··· Dataset entries
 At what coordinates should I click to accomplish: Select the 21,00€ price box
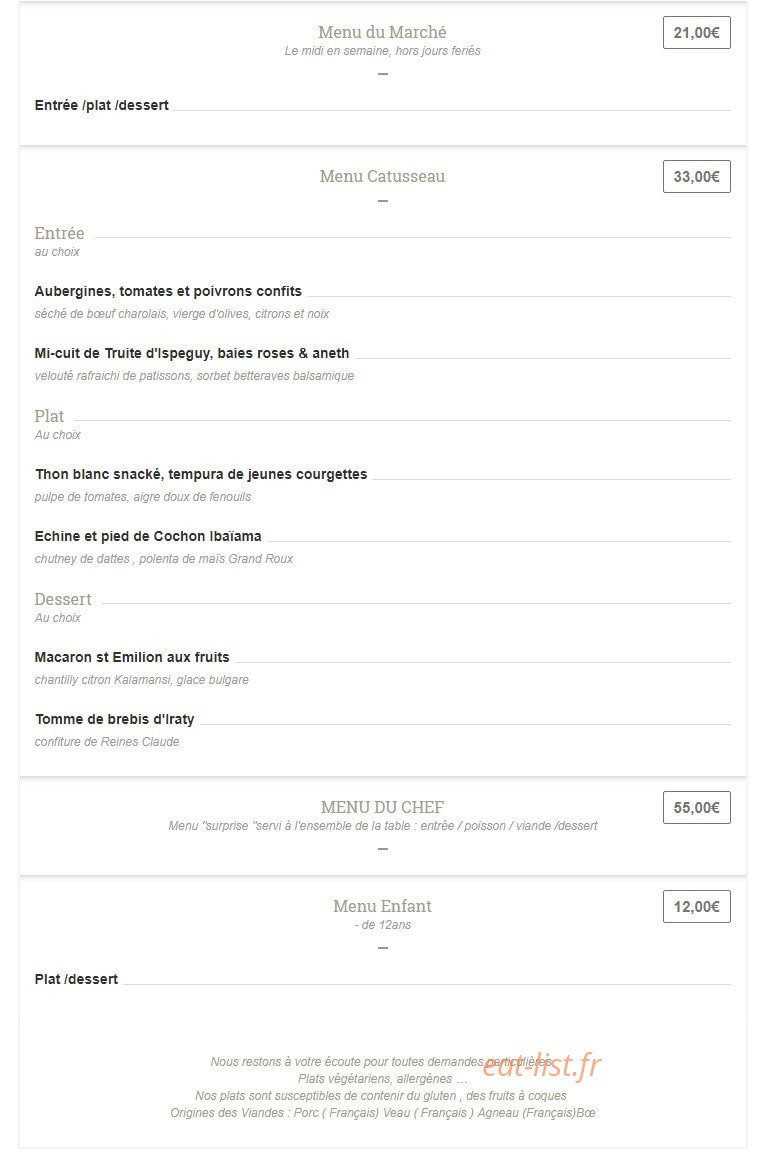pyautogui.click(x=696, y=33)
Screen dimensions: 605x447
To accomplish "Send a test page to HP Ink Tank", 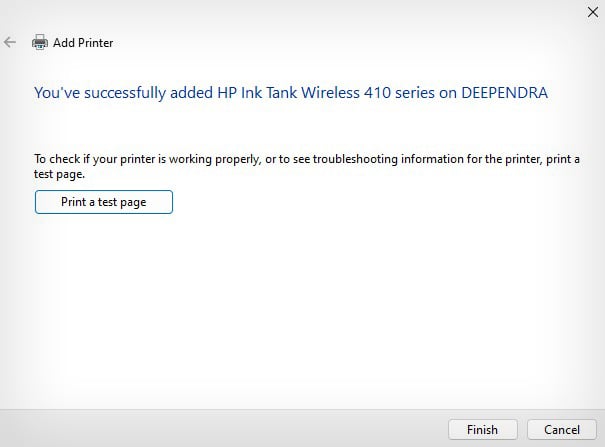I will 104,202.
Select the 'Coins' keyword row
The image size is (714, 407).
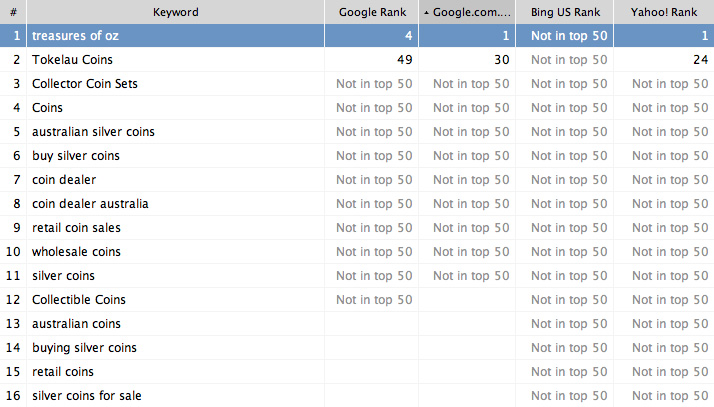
······
**Task details**: Leaving out the pictures, print exactly and only the lines from the one containing "Select the 'Coins' keyword row" through the last line of the records.

**Task output**:
Select the 'Coins' keyword row
The image size is (714, 407).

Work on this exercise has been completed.